Fatal1ty / mashumaro

Fast and well tested serialization library
Apache License 2.0
742 stars 43 forks source link

Different results between standard library json and orjson #225

Open unratito opened 1 month ago

unratito commented 1 month ago

Description

When using mixins to serialize data classes to JSON, standard library json and orjson give different results.

What I Did

This code uses standard library json:

from dataclasses import dataclass
from mashumaro.mixins.json import DataClassJSONMixin
import json

@dataclass
class A(DataClassJSONMixin):
    x: int

@dataclass
class B(A):
    y: str

@dataclass
class W(DataClassJSONMixin):
    inner: A

b = B(5, 'hi')
w = W(b)

print(json.dumps(w.to_dict()))
print(w.to_json())

And it prints these results:

{"inner": {"x": 5, "y": "hi"}}
{"inner": {"x": 5, "y": "hi"}}

While this equivalent code uses orjson:

from dataclasses import dataclass
from mashumaro.mixins.orjson import DataClassORJSONMixin
import orjson

@dataclass
class A(DataClassORJSONMixin):
    x: int

@dataclass
class B(A):
    y: str

@dataclass
class W(DataClassORJSONMixin):
    inner: A

b = B(5, 'hi')
w = W(b)

print(orjson.dumps(w.to_dict()))
print(w.to_json())

And it prints these other results:

b'{"inner":{"x":5,"y":"hi"}}'
{"inner":{"x":5}}
Fatal1ty commented 3 weeks ago

I over-optimized the serialization of dataclasses using orjson to such an extent that it led to unpleasant consequences that I overlooked 😅. In short, when we build the serialization code for W, we build the code for turning dataclass A into a dictionary with types supported by orjson, since A is specified for inner. At runtime for B, this method will be called from the parent class A without the specific field y. I need to think more about what to do, since I don’t yet see any simple solutions other than getting rid of this optimization, which I wouldn’t want to do.
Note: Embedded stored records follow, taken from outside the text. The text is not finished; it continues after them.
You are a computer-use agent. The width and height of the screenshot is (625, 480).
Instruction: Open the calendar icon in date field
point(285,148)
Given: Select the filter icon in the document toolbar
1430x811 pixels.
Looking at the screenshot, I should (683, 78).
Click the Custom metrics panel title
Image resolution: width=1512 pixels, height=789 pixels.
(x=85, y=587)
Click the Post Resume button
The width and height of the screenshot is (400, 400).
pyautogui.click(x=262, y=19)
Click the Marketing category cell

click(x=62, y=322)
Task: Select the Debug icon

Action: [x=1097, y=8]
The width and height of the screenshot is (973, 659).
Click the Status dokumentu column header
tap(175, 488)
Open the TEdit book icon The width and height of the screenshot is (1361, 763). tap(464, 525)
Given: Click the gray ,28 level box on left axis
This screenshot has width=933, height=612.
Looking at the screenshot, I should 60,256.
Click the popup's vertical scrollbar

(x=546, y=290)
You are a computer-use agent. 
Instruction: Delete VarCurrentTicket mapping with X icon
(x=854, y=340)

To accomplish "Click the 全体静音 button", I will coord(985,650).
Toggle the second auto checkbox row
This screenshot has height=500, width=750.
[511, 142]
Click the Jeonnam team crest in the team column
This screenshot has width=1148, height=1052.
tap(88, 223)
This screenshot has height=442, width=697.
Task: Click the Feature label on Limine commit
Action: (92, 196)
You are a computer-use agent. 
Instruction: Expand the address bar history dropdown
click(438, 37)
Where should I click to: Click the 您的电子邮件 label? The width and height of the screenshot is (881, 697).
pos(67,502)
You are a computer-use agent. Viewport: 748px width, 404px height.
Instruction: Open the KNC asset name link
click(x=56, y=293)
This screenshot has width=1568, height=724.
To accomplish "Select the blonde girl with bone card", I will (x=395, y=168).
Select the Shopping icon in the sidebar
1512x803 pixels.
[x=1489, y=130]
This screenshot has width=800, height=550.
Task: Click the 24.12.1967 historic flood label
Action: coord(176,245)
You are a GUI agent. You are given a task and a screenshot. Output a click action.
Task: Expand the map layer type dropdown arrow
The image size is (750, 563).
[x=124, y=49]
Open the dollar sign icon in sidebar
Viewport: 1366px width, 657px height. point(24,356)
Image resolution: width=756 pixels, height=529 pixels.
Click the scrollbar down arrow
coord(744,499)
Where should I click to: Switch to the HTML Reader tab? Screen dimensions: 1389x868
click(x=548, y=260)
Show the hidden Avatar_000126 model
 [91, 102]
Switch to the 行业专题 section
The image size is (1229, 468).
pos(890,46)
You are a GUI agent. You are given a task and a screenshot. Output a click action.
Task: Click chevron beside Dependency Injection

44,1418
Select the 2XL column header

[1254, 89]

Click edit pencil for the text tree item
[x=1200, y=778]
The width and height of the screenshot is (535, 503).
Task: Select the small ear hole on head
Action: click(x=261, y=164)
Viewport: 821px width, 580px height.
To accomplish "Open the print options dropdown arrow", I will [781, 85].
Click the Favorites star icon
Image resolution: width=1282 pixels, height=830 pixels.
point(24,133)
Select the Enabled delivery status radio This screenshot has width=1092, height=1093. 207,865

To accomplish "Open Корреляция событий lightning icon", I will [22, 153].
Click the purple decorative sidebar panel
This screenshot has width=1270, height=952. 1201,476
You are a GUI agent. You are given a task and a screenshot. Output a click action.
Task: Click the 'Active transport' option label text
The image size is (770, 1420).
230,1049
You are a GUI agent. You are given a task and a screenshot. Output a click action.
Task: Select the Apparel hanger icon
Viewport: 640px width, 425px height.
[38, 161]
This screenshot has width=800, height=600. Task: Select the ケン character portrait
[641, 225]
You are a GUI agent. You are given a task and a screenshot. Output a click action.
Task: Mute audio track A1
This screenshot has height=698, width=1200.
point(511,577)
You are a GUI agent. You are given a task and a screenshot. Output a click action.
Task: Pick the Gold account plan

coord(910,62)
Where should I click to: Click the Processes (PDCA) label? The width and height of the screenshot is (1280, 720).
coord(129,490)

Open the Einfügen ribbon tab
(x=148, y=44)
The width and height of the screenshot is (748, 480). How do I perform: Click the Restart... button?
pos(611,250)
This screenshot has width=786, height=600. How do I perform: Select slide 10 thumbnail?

Fatal1ty commented 3 weeks ago

Here is another example of this issue:

from dataclasses import dataclass
from mashumaro import DataClassDictMixin

@dataclass
class A[T]:
    x: T

@dataclass
class B[T](A):
    y: int

@dataclass
class C(DataClassDictMixin):
    z: A[int]

print(C(B(1, 2)).to_dict())  # {'z': {'x': 1}}
Fatal1ty commented 3 weeks ago

Looks like mashumaro is not the only one library which has this behavior 🤔